In this instance, the claimant can therefore continue with her claim on this alternative basis. This basis has since been put forward in another recent case before the High Court - CCP Graduate School Limited v National Westminster Bank PLC and another [2024] EWHC 581 (KB). In this case, following payments totalling over £415,000 made into a fraudster’s account, it is argued that there is a duty owed by the paying and receiving banks to the fraud victim to take reasonable steps to retrieve the sums paid as a result of an APP fraud – a possible ‘retrieval duty.’ This duty is said to arise in tort.
On an interim application by the banks to summarily dismiss the claims against them, the court dismissed the claim against the bank which sent the payment due to limitation. However, the court refused to dismiss the claim against the receiving bank, of which the claimant was not a customer.
While acknowledging points made by counsel for the receiving bank, the judge concluded that, “whether or not it could be described as a developing area of law, there is … some uncertainty as to whether any such duty lies on the bank of those who can be assumed to have perpetrated the fraud.”
The judge noted from the evidence produced in the application that there might be a possible workable system for retrieval and anticipated that more evidence would be forthcoming should the claimant be allowed to proceed to argue the issue to trial.
Accordingly, the question as to whether there could be a retrieval duty in an APP fraud scenario, both against the paying bank (in Philipps) and the receiving bank (in CCP), has been left to be determined by the courts.
In Philipps, the Supreme Court made it clear that the issues arising in APP fraud cases ultimately need to be addressed by parliament rather than the judiciary:
“The type of fraud which occurred here is a growing social problem and can undoubtedly cause great hardship to its victims, as the sad facts of this case make all too clear.
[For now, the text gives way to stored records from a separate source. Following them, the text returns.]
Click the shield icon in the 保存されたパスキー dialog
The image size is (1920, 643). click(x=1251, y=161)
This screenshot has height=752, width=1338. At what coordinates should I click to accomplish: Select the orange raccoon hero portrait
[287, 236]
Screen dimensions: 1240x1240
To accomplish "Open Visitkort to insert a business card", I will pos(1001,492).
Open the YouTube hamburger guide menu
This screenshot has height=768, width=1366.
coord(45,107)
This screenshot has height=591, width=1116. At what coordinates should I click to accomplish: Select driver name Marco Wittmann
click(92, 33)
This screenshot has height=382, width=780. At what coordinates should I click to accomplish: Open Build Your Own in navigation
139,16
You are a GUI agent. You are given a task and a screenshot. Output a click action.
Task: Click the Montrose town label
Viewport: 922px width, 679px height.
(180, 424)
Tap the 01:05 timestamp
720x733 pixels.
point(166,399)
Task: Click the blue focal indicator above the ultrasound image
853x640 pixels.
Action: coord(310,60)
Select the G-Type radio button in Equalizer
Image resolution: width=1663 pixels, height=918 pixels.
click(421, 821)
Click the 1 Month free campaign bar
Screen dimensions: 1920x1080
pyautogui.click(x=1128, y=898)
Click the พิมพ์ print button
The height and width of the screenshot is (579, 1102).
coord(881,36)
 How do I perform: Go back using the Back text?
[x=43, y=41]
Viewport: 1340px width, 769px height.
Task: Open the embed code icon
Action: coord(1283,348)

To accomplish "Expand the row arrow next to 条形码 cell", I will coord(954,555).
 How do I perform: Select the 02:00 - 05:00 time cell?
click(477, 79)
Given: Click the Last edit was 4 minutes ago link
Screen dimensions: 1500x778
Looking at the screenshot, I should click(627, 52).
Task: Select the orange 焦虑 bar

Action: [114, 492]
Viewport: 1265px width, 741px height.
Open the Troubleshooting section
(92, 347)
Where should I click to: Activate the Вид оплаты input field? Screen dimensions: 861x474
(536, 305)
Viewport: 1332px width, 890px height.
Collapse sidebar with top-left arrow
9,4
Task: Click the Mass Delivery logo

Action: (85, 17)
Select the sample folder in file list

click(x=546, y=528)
Whether victims of such frauds should be left to bear the loss themselves or whether losses should be redistributed by requiring banks which have made or received the payments on behalf of customers to reimburse victims of such crimes is a question of social policy for regulators, government and ultimately for parliament to consider.”
The legislation
The relationship between a bank and a customer is a contractual one but is also subject to a significant amount of legislation and regulation.
In response to the influx of APP fraud, the Contingent Reimbursement Model (CRM) Code was introduced in 2019, which aimed to reduce instances of the fraud and provided for the reimbursement of victims in certain circumstances. However, this Code is voluntary and has not been widely adopted.
However, on 7 October 2024, a mandatory reimbursement scheme will come into effect, pursuant to the Financial Services and Markets Act 2023. Although this is a step in the right direction, there are limitations to this scheme which does not have retrospective application.
For example, larger businesses are not protected, there is a maximum reimbursement limit of £415,000 per scam and the scheme applies to payments made within the UK Faster Payments Service only (which effectively excludes payments made overseas). Furthermore, the scheme is not a ‘sword’ for customers, in that there is not a provision within the scheme whereby a customer can enforce reimbursement by the banks.
Accordingly, given that a lot of affected parties will fall outside the mandatory reimbursement scheme, claims by victims affected by APP fraud are likely to continue to arise in the English courts, particularly if case law on the possible ‘retrieval duty’ develops in the fraud victims’ favour.